The public account of the encounter will be partial. Trump's former adviser John Bolton claimed that in previous conversations, the US president begged Xi for help to win re-election and urged him to "go ahead" with internment camps for Uyghurs in Xinjiang. This meeting, however, appeared focused on stabilizing the relationship, not shifting it.
Chaotic US planning for a trip deferred due to the Iran war may have contributed to the lack of tangible outcomes. The overall impression is of a wary stalemate. Just over a year ago, the US imposed 145% tariffs on China. Beijing retaliated with its own tariffs and, critically, curbs on desperately needed rare earths exports, forcing Trump to retreat. The US national security strategy announced a new focus on the western hemisphere. Military assets have been moved from Asia to the Middle East. US hawks have been muted, with China policy appearing directed primarily via Trade Secretary Scott Bessent.
The US hopes to establish alternative sources of rare earths. Deng Xiaoping urged China to "hide its light and bide its time" in foreign policy; now US officials joke of adopting his strategy. Others think the US needs to move fast to tighten controls on exports of advanced technologies and make serious progress in "de-risking" supply chains. They fear Trump, who likes quick wins, is trading long-term national security for short-term economic gain.
For China, its economic, technological, and security progress are inextricably linked. It wants time to surpass the US on all scores. Last month, Beijing ordered Meta to unwind its purchase of Manus, a Chinese-founded AI firm. It also introduced new measures to punish companies compliant in sanctions against Chinese firms.
Xi called the Beijing meeting a "milestone." That is better understood as a marker on a long journey than a major achievement. China believes it is on the path to restored greatness, while Chen Yixin, minister for state security, wrote scathingly in December that US hegemony is "increasingly unsustainable ... At home, its democracy is mutating, its economy decaying, and its society fracturing ... abroad, its credibility is rapidly going bankrupt, its hegemony is crumbling, and its myth is collapsing."

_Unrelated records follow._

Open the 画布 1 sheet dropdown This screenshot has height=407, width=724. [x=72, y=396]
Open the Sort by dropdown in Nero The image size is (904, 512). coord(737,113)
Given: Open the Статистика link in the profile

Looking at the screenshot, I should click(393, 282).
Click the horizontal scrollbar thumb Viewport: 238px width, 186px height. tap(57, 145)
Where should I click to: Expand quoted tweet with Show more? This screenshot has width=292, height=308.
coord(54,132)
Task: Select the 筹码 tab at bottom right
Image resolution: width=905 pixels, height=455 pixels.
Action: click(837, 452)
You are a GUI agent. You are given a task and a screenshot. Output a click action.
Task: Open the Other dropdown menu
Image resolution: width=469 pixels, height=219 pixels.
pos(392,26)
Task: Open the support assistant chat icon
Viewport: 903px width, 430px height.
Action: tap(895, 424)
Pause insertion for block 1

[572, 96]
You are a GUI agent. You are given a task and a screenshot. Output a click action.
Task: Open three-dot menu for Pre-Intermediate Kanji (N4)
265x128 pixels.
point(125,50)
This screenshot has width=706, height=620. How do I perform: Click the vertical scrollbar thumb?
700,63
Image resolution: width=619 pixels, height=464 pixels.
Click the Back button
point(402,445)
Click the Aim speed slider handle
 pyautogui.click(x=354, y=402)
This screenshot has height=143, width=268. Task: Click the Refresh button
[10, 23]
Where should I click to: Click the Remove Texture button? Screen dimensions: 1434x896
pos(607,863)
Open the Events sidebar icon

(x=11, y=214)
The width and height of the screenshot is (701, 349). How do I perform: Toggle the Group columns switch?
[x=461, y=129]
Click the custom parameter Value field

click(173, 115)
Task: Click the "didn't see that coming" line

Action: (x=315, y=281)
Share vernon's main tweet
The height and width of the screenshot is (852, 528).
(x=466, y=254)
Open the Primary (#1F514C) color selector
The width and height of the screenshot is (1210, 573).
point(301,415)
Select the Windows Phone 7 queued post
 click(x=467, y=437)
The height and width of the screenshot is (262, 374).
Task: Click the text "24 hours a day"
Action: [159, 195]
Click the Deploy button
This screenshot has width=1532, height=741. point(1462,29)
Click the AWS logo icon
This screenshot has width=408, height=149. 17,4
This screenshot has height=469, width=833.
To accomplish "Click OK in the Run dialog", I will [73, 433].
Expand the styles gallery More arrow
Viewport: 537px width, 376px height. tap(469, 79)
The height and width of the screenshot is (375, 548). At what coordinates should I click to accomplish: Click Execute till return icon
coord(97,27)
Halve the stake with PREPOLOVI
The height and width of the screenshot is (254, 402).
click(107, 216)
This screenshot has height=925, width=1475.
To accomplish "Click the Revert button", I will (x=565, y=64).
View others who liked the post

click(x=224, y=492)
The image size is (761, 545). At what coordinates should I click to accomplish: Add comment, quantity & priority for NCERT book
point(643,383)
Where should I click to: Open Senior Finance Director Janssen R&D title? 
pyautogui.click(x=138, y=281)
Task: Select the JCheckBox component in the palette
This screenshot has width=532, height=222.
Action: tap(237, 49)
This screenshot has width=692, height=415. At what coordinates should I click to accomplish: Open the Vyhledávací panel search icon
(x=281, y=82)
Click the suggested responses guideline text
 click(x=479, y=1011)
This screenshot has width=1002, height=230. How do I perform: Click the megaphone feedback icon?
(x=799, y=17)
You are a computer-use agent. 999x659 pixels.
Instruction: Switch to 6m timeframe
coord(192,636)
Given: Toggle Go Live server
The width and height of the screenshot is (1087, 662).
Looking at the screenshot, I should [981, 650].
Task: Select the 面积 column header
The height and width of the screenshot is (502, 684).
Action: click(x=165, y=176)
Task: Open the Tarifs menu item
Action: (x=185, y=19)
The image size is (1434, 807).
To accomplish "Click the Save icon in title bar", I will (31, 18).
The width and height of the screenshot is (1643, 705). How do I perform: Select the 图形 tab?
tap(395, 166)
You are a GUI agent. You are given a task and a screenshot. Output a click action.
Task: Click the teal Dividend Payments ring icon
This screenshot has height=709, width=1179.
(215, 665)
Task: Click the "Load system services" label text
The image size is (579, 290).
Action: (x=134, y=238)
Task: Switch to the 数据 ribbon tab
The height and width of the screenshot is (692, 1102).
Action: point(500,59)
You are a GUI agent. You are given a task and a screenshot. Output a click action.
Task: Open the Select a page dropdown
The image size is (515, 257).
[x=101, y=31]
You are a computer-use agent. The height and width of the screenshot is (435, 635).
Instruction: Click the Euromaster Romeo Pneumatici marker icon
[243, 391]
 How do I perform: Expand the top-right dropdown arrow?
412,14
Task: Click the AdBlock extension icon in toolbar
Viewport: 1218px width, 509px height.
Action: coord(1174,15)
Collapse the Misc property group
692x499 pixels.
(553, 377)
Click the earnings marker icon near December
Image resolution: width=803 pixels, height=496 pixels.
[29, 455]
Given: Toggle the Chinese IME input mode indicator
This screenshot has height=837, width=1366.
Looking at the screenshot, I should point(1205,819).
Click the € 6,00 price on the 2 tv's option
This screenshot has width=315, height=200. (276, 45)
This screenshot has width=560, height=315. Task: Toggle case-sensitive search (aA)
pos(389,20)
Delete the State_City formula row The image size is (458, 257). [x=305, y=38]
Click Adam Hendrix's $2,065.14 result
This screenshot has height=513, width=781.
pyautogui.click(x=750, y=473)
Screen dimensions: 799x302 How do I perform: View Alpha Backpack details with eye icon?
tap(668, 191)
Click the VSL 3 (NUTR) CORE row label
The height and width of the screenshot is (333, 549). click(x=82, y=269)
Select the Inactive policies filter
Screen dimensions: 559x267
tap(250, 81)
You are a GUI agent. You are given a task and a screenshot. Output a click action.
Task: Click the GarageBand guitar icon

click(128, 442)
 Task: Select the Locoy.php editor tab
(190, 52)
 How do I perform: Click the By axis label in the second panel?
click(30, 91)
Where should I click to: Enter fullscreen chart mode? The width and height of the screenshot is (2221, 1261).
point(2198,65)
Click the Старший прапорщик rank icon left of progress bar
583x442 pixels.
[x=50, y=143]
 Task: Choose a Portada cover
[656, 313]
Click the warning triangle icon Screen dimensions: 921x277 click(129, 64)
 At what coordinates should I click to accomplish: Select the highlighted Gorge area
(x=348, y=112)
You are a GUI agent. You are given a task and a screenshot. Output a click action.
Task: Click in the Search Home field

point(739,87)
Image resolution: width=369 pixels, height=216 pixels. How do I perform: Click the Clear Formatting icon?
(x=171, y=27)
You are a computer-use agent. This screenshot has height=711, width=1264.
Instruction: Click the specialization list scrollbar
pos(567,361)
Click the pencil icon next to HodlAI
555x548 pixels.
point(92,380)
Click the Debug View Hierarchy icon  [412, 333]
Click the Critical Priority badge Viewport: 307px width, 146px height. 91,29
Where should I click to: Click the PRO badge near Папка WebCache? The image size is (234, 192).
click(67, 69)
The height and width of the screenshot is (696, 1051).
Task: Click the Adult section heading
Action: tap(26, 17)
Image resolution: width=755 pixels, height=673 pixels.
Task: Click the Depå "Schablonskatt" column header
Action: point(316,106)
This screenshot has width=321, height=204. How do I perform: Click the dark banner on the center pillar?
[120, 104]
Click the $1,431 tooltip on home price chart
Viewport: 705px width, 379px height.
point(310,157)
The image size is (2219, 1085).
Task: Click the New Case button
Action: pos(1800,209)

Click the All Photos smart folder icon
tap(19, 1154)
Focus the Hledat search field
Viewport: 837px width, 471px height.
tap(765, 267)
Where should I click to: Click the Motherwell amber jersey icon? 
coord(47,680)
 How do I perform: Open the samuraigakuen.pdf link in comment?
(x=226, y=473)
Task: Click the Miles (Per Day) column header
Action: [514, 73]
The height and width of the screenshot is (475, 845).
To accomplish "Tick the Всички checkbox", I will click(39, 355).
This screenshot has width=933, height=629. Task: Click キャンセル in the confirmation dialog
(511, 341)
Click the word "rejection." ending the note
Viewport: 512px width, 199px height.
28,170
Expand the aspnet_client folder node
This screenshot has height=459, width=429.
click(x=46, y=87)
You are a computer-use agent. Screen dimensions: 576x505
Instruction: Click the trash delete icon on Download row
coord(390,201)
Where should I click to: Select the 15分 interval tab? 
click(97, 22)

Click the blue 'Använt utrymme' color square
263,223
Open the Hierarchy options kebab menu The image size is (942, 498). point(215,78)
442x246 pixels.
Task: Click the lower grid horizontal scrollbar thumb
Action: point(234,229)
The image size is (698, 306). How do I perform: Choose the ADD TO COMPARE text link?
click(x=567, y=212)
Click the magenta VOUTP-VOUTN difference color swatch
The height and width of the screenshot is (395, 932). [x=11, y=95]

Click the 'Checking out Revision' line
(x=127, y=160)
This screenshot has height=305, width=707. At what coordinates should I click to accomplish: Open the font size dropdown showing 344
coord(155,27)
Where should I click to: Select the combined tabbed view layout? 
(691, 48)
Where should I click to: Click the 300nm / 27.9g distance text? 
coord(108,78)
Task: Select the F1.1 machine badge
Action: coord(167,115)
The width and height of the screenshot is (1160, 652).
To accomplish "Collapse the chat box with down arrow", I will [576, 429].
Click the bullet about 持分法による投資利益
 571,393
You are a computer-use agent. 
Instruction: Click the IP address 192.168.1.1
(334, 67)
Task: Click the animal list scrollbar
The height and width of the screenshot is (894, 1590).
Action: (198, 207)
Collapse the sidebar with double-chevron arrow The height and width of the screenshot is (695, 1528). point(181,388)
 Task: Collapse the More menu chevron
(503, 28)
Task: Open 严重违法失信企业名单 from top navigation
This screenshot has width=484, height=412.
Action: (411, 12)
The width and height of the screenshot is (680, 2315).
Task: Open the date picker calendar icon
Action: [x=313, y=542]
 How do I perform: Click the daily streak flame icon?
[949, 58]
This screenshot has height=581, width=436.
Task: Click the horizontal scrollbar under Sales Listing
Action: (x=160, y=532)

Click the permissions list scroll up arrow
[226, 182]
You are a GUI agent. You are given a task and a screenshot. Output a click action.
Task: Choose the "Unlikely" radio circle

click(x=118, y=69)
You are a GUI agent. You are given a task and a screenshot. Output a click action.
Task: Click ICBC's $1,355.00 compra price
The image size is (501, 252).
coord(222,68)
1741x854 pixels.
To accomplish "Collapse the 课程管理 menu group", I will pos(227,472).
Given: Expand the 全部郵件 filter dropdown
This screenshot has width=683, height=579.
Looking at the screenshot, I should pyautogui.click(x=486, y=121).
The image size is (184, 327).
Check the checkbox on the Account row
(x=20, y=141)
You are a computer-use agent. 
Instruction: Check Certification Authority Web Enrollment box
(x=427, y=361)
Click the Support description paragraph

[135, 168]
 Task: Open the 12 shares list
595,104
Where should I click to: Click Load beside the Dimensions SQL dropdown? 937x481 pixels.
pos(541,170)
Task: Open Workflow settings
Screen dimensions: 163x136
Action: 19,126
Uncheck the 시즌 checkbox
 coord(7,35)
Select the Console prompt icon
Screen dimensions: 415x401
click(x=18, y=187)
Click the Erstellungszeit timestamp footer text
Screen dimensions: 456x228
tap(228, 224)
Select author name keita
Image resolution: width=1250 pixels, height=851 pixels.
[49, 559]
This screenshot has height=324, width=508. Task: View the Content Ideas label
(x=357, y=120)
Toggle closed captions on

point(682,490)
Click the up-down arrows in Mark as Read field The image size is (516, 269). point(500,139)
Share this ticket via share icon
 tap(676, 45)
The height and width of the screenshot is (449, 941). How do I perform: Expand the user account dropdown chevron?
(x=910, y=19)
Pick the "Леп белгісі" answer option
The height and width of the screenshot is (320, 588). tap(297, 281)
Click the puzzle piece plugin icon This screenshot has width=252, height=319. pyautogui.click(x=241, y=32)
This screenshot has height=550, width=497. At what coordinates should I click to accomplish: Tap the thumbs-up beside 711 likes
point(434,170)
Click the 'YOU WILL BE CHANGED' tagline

US allies are engaging more with China. But Washington's slide also has complications for Beijing. The China scholar Sam Chetwin George this week delineated its contemplation of a greater security role, arguing: "A country built on an anti-imperial story has arrived at the point in which it must, with some reluctance, assume a greater share of the burdens of empire." Its handling of the Iran war is instructive: it would like it to be over but has no eagerness to act as mediator, wary of expending its own assets or leverage. The two great powers are playing the waiting game. The rest of the world watches.